I am capturing DVD video through my consumer grade Toshiba player via high quality component monster cable through the ADS pyro a/v link analogue/digital converter into FW card. Vegas 6.0d

The image always comes out a bit under colored...I have generated some bars and brought re-captured them in order to do a test of what needs to be done...solution:

Two video output filters:

HSL adjust:
H-.99
S-1.39
L-1.00

Brightness Contrast:
B-0
C-.16
CC-.5

These filters work....my output video (ntsc dvd widescreen) looks good on my 32" TV. However, this video filter increases render time and I'm almost positive that it must slightly pixelate the video, (although the quality still looks good to me).

Is there anything I can do to get the correct color settings into vegas while capturing? I want to avoid the render time of that filter.

-Do I need a better DVD player?

-Do I need a better capture card/analogue to video converter?

-Is there a setting in vegas to alter or calibrate the color of incoming video through external devices? I already know about the vectorscope, but I havent found a way of changing video levels-just displaying them.

-What is the internal device option - it shows decklink or 1394/mpeg 2 -ts device....what does this mean? Are either of these devices higher quality than my ads pyro capture card? Can it work with a DVD player?

(Entries from a dataset)
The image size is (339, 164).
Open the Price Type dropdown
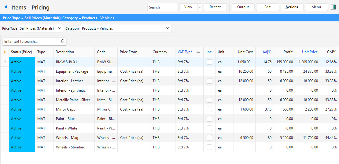point(41,28)
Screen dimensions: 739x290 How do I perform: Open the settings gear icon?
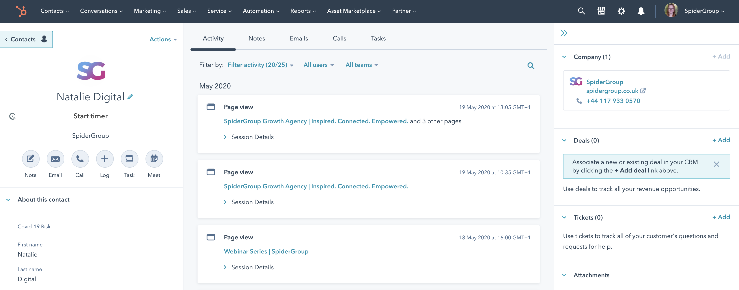coord(621,11)
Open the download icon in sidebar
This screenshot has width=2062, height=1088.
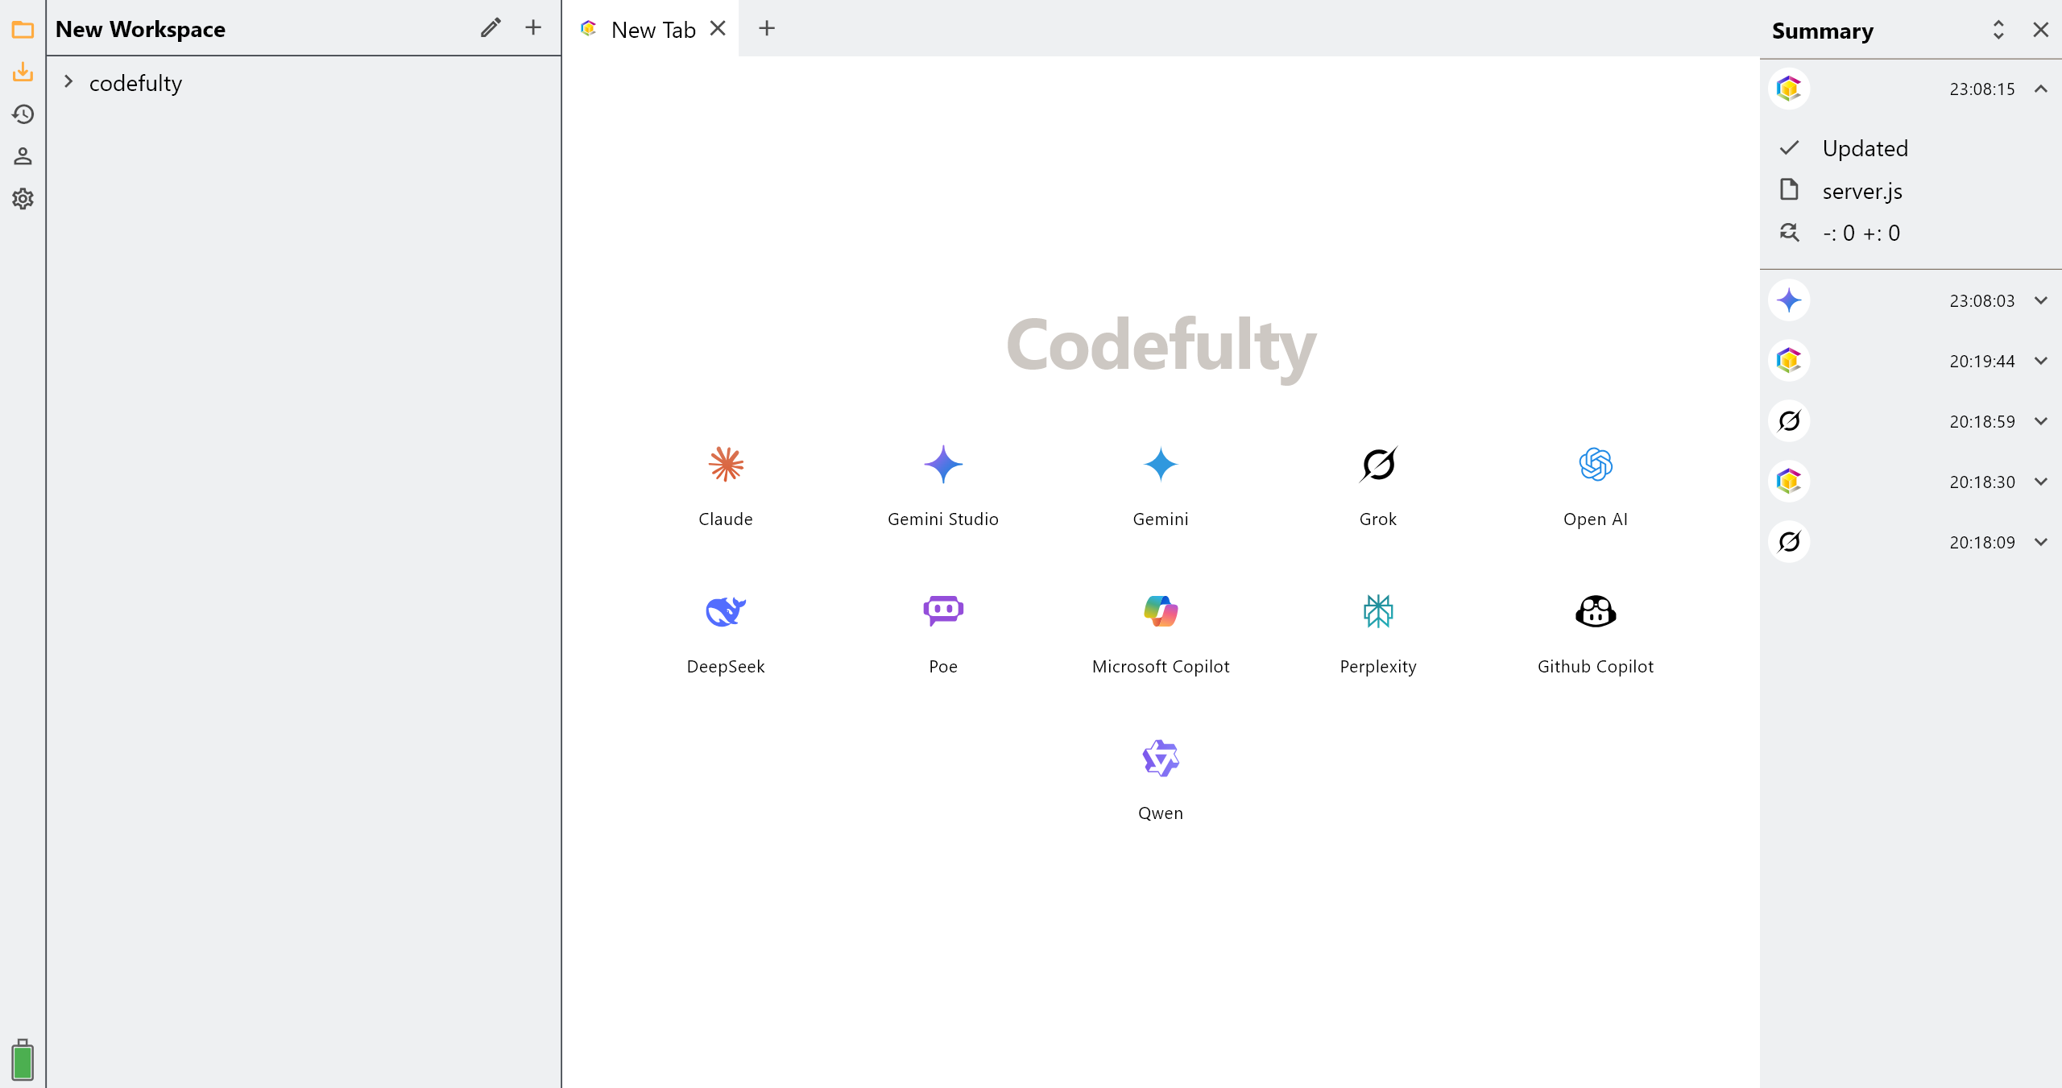click(x=23, y=72)
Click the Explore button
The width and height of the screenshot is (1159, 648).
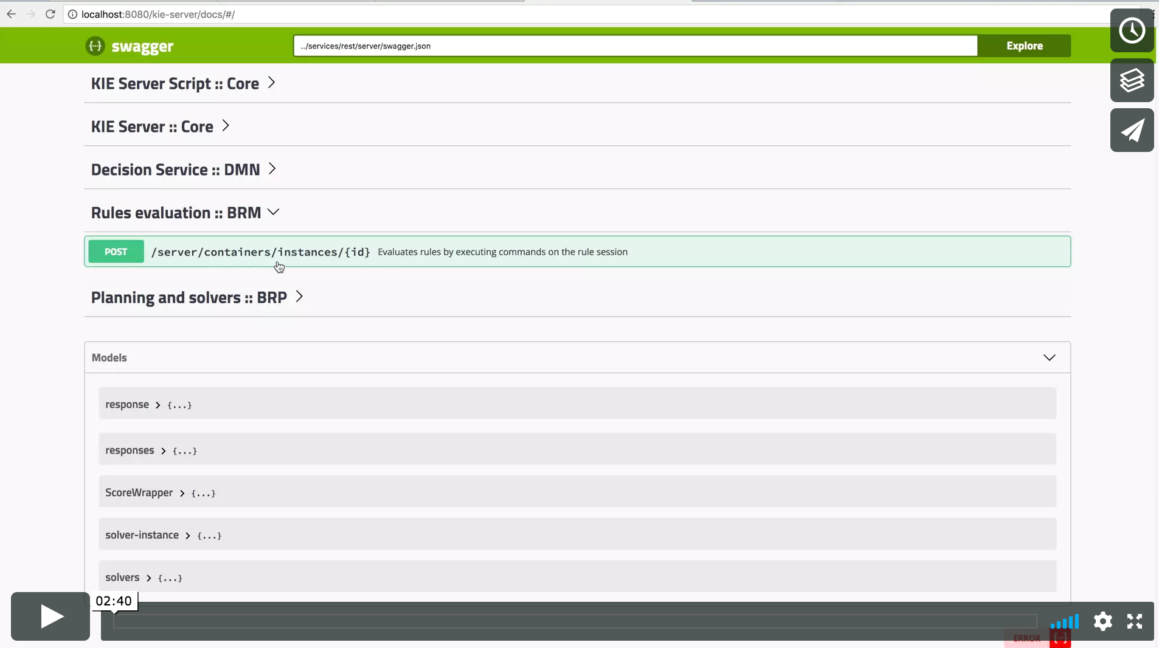pyautogui.click(x=1023, y=46)
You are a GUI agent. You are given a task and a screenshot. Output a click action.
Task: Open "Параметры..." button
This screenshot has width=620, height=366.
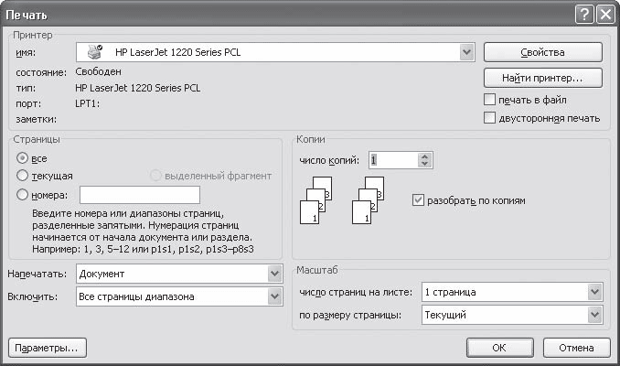tap(46, 348)
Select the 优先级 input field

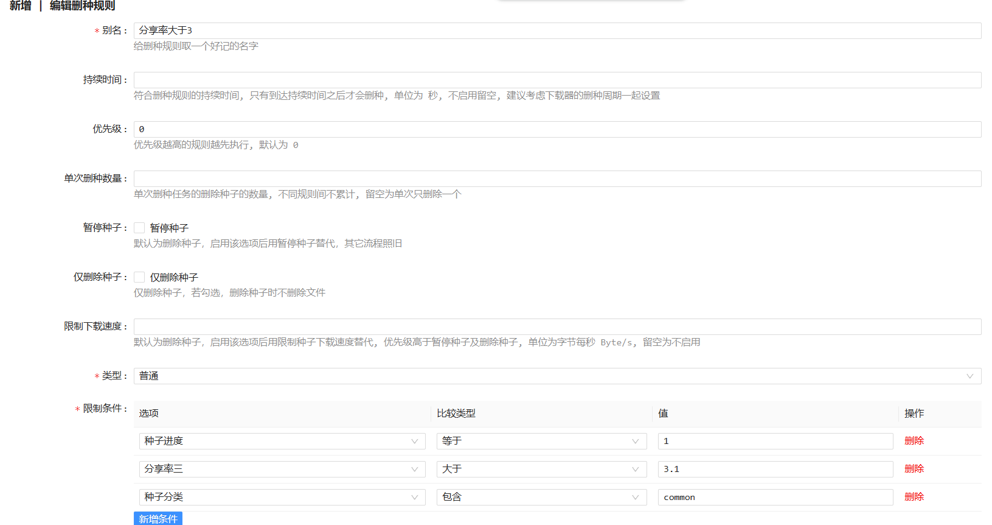point(557,129)
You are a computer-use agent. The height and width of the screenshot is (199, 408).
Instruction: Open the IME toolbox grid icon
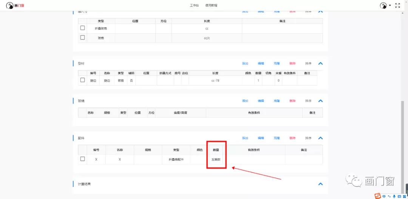404,196
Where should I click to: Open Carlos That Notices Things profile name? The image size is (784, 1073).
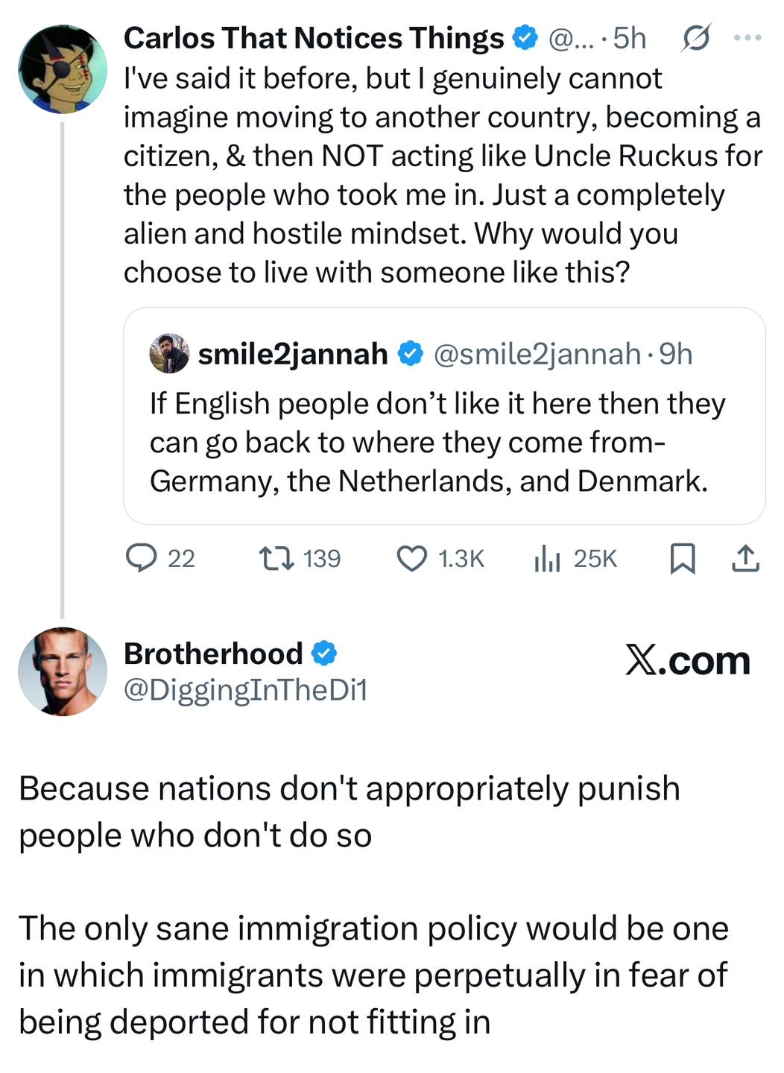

Set of tasks =>
1. In the video capture post, which version of Vegas is being used?
2. Extract the passage of the video capture post starting at "-Do I need a better DVD" and ending at "levels-just displaying them.".
3. From the video capture post, list every setting given for the two video output filters, along with its value.

Task-by-task outputs =>
1. Vegas 6.0d

2.
-Do I need a better DVD player?

-Do I need a better capture card/analogue to video converter?

-Is there a setting in vegas to alter or calibrate the color of incoming video through external devices? I already know about the vectorscope, but I havent found a way of changing video levels-just displaying them.

3.
H-.99
S-1.39
L-1.00
B-0
C-.16
CC-.5